In March 1934, resub 2 of subs 47 and 48 was transferred to sisters Mary and Maud Molloy (spinsters) of Bowen Terrace, New Farm. In September 1936, the adjacent allotment, resub 1 of sub 47, was transferred to Mary and Maud Molloy from Ernest William Mazlin.

Ardrossan was designed by prominent Brisbane architects Chambers and Ford in 1934. The contractor was F Lee of Albion, and tender price was . Chambers and Ford practised in Brisbane from 1920 to 1951, and were responsible for the design of a number of apartment buildings in Brisbane during the interwar period.

The building, a decorative three-storeyed rendered masonry structure with strong Spanish Mission/Mediterranean architectural styling references, is prominently located on the corner of Julius and Moray Streets. The building retains most of its original fabric and contains six flats, each accessed from a central staircase and containing two bedrooms, living room, kitchen, bathroom, an enclosed front sleep-out, and an enclosed rear verandah. When built, the front sleep-outs had roll down slat blinds.

#### DATA BLOCK:
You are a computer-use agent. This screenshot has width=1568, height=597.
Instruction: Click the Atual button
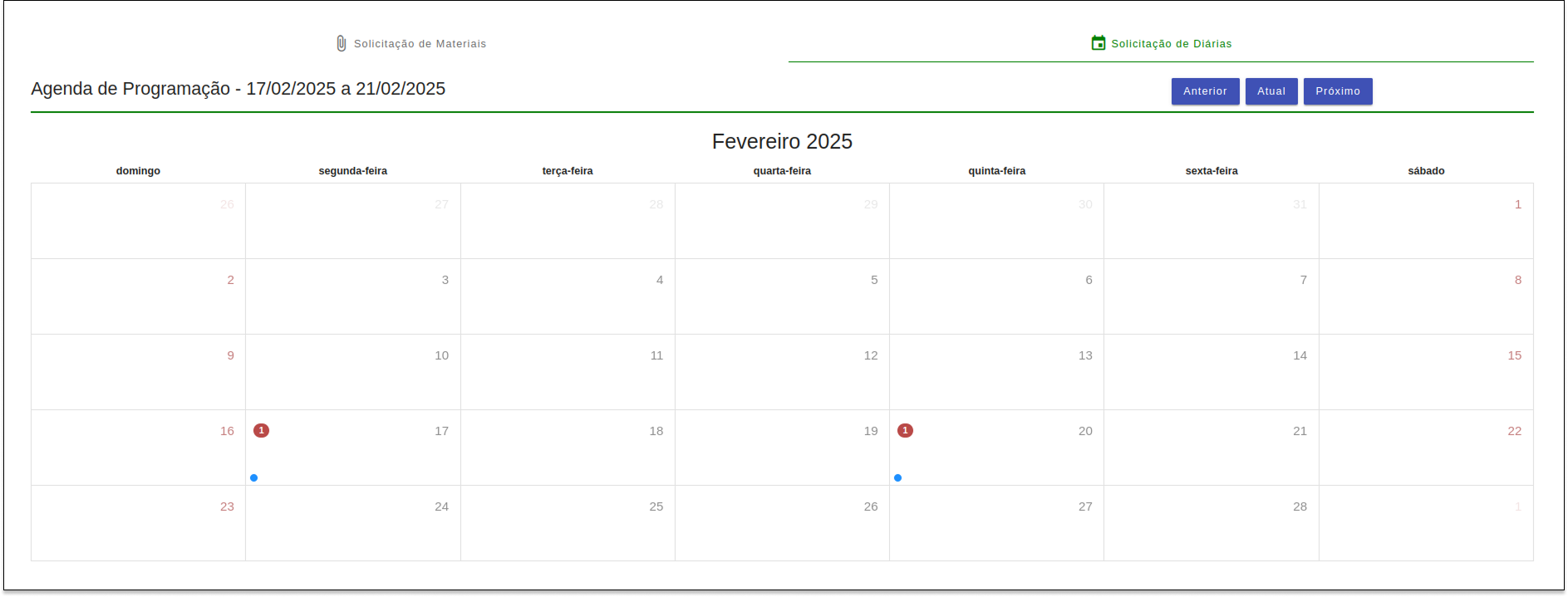[x=1271, y=91]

#### DIRECTIONS FOR THIS TASK:
List every room or space that the passage about Ardrossan says each of the building's six flats contains. The data come from a source unrelated to the passage about Ardrossan.

#### OUTPUT:
- Two bedrooms
- Living room
- Kitchen
- Bathroom
- Enclosed front sleep-out
- Enclosed rear verandah